Edward Jenner and the Smallpox Vaccine, Part 1

For thousands of years, smallpox was a dreaded killer. The mummies of ancient Egypt show that the disease existed 3,000 years ago. By the 18th century, it killed nearly a half million people each year in Europe. The disease spread from one sick person to another. It is now known that smallpox is caused by a virus.

Twelve days after being exposed to the germ, the symptoms would appear. Headache, fever, and vomiting were the first signs of illness. Pink spots on the skin would turn into red blisters filled with pus. If a person was very lucky, the blisters would dry up. The scabs would fall off, and the lucky survivors were left with scars called pockmarks for the rest of their lives. Many of them went blind. If a person was not lucky, he died a slow and agonizing death from the disease people often called the "speckled monster."
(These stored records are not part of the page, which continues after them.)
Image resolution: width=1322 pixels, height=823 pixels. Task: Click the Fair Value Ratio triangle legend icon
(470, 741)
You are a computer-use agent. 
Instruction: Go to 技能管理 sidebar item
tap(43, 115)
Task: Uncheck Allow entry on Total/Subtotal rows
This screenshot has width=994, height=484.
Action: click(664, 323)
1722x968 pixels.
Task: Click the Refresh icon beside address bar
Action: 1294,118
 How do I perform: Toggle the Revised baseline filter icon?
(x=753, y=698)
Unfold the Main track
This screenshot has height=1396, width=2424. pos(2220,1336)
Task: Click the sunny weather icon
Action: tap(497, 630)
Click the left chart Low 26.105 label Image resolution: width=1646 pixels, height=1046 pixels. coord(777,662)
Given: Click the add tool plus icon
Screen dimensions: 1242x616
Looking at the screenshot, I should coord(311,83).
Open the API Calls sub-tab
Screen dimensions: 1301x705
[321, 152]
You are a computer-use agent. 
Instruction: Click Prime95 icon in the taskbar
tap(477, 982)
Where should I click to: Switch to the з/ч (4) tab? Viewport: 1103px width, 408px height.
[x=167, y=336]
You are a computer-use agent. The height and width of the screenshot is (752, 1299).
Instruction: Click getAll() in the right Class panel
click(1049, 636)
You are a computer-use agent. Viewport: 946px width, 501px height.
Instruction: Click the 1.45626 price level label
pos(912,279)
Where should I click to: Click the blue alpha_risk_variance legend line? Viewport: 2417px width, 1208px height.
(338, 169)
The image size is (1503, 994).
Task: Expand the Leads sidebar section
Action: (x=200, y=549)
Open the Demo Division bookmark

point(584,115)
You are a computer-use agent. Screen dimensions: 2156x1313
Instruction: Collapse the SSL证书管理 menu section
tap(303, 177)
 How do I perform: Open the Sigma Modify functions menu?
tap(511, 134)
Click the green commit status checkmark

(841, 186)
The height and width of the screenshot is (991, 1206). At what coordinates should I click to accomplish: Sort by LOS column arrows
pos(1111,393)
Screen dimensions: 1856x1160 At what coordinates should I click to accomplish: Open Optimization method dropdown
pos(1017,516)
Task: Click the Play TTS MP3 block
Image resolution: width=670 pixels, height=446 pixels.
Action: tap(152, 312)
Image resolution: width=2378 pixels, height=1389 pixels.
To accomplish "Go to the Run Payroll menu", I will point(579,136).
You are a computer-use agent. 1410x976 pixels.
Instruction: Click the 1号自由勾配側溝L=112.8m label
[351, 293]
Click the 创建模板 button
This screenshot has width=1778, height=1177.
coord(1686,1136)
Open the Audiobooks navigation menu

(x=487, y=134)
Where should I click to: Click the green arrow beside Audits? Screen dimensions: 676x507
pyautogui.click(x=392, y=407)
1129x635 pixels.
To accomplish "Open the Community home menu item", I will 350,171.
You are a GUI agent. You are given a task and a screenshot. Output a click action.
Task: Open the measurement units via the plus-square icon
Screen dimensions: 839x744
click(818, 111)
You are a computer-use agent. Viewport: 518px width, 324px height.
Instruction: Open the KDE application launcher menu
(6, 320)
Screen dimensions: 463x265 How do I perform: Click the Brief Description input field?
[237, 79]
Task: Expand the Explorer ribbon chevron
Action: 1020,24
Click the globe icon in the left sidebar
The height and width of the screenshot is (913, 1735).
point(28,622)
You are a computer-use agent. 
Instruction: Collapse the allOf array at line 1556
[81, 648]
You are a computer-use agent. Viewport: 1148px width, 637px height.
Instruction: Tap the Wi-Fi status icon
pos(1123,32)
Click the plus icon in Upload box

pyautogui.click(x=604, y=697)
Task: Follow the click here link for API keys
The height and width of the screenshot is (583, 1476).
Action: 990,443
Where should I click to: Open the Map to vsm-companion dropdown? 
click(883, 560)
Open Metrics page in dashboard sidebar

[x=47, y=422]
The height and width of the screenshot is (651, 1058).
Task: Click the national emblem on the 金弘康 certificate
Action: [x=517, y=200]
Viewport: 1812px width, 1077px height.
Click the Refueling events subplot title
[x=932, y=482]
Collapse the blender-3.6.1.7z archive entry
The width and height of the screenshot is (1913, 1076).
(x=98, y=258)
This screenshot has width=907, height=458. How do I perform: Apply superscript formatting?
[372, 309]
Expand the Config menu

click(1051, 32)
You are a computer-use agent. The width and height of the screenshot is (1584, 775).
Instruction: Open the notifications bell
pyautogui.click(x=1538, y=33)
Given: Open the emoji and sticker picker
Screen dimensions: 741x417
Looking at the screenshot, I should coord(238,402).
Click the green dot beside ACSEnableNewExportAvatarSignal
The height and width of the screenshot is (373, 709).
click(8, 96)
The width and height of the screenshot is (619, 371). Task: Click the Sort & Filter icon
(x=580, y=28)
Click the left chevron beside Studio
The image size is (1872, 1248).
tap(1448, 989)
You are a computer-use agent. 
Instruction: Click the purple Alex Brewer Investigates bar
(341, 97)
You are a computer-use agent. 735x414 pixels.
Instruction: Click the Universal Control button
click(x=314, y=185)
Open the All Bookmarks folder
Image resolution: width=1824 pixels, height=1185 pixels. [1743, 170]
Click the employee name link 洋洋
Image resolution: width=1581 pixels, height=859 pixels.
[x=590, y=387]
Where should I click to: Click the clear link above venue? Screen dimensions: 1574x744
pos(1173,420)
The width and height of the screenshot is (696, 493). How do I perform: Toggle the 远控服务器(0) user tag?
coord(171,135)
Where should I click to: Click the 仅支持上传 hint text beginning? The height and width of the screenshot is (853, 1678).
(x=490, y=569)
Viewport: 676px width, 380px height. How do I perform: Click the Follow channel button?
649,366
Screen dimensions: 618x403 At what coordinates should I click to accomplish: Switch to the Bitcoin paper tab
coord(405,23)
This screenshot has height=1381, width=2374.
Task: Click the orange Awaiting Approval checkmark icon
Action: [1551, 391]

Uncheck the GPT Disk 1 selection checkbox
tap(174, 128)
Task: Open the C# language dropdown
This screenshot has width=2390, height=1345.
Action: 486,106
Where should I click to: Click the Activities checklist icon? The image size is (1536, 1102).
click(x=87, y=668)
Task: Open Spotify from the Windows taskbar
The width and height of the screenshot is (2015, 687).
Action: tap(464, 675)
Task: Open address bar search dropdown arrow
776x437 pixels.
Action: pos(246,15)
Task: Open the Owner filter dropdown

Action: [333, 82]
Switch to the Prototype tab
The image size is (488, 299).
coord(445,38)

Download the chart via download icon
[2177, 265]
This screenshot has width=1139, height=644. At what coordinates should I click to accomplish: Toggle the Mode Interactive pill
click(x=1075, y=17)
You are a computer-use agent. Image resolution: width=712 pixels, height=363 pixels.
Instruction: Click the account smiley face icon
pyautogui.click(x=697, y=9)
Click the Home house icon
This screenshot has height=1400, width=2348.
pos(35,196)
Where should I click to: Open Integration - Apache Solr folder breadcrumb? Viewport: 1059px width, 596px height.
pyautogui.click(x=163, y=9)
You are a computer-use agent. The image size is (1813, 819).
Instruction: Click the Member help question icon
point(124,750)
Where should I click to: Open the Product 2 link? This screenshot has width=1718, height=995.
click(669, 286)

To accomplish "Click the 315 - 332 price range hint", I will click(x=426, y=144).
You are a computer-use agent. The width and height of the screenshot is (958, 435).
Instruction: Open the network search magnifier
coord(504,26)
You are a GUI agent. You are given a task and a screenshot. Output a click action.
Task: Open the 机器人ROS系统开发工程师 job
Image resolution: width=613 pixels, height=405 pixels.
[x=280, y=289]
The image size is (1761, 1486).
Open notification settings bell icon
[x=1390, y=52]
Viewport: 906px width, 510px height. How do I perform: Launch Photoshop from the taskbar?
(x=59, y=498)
As long as 1,000 years ago, doctors in China knew that the lucky people who did not die from smallpox were immune to the disease. They could not have smallpox twice. Chinese doctors began to inoculate people for smallpox. A doctor would take pus from a sick person's skin and scratch it into the skin of people who were not sick. Those who were inoculated would get the disease. If they were lucky, they would only be mildly sick. They would survive, but more importantly, they would be immune for the rest of their lives. They could never get smallpox again. Some inoculated patients would get seriously ill with smallpox. They would either be badly scarred and pockmarked, or they would die.